* _TASK DETAILS_:
Where the word "computer" occurs in a line of the listing below, copy that line.

* _EXTRACTED MATERIAL_:
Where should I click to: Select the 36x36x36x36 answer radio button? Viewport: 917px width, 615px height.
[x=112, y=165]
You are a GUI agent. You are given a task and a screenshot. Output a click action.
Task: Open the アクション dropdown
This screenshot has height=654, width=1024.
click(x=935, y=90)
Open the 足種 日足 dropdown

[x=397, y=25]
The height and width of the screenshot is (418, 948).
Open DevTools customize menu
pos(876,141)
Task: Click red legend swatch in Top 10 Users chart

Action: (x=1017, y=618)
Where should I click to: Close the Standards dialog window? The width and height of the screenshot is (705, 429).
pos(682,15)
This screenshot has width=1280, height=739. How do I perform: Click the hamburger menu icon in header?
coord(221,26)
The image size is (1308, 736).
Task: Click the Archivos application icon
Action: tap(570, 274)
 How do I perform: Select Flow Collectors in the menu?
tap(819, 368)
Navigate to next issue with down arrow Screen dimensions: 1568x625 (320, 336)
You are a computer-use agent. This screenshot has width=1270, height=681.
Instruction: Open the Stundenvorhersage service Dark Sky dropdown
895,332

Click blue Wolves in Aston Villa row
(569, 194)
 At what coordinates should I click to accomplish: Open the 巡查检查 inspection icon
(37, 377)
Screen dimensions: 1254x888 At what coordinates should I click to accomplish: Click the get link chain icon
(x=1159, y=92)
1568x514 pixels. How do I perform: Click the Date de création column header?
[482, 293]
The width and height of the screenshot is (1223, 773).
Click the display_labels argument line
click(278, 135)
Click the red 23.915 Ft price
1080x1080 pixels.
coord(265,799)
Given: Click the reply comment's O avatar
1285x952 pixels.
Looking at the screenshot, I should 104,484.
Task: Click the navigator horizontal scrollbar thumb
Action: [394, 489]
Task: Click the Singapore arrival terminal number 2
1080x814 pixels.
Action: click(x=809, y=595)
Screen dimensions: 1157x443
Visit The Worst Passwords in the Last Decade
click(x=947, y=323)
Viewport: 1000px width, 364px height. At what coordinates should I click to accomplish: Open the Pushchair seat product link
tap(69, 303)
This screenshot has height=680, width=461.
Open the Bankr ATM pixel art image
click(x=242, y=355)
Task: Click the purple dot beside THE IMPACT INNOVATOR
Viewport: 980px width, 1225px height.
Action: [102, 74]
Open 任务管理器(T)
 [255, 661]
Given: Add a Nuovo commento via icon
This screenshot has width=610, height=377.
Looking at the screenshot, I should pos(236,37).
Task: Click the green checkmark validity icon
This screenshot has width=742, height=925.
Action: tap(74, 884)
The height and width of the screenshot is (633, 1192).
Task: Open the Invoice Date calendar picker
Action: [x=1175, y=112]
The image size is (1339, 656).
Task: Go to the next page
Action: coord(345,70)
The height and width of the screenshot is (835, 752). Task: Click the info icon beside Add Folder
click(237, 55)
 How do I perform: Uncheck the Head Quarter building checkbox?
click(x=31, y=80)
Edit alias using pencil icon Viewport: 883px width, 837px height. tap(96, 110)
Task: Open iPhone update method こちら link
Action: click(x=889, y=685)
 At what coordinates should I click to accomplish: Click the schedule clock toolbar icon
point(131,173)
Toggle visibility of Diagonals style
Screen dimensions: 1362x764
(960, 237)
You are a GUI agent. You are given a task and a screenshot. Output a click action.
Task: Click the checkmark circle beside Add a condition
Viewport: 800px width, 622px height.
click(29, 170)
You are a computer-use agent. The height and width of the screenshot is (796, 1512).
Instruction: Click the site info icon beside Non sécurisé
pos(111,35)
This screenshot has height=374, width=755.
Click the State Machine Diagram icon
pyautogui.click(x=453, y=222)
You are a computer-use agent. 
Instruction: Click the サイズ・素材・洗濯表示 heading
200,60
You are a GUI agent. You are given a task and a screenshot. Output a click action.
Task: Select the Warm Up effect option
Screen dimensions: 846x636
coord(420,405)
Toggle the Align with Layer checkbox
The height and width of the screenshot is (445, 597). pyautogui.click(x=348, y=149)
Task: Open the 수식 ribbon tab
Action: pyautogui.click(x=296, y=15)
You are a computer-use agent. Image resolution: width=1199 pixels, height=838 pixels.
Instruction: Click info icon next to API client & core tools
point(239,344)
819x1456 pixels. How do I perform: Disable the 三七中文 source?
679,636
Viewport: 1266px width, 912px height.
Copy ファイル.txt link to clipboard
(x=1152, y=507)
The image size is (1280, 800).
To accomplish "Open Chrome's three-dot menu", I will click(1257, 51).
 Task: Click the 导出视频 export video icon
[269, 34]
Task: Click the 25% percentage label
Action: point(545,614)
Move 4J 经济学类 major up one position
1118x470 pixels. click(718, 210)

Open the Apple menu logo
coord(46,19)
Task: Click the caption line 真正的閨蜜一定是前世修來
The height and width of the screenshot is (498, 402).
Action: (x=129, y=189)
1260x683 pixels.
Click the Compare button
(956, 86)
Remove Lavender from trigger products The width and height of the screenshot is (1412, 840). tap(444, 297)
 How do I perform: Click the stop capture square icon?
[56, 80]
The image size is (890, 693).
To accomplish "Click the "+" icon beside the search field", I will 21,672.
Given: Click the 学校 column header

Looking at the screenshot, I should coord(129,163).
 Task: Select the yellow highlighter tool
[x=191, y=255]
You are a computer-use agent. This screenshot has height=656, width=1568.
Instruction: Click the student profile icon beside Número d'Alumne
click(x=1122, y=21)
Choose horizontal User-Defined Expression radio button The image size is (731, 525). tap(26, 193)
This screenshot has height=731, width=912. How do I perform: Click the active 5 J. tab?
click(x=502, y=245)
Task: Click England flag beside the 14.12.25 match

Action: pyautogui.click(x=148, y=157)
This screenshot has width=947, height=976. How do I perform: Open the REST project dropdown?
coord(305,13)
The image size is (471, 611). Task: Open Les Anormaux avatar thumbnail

* _FINISHED TASK_:
You are a computer-use agent. This screenshot has width=1270, height=681.
You are a computer-use agent. The height and width of the screenshot is (796, 1512).
You are a computer-use agent. 
You are a computer-use agent. Image resolution: width=1199 pixels, height=838 pixels.
You are a computer-use agent. This screenshot has height=656, width=1568.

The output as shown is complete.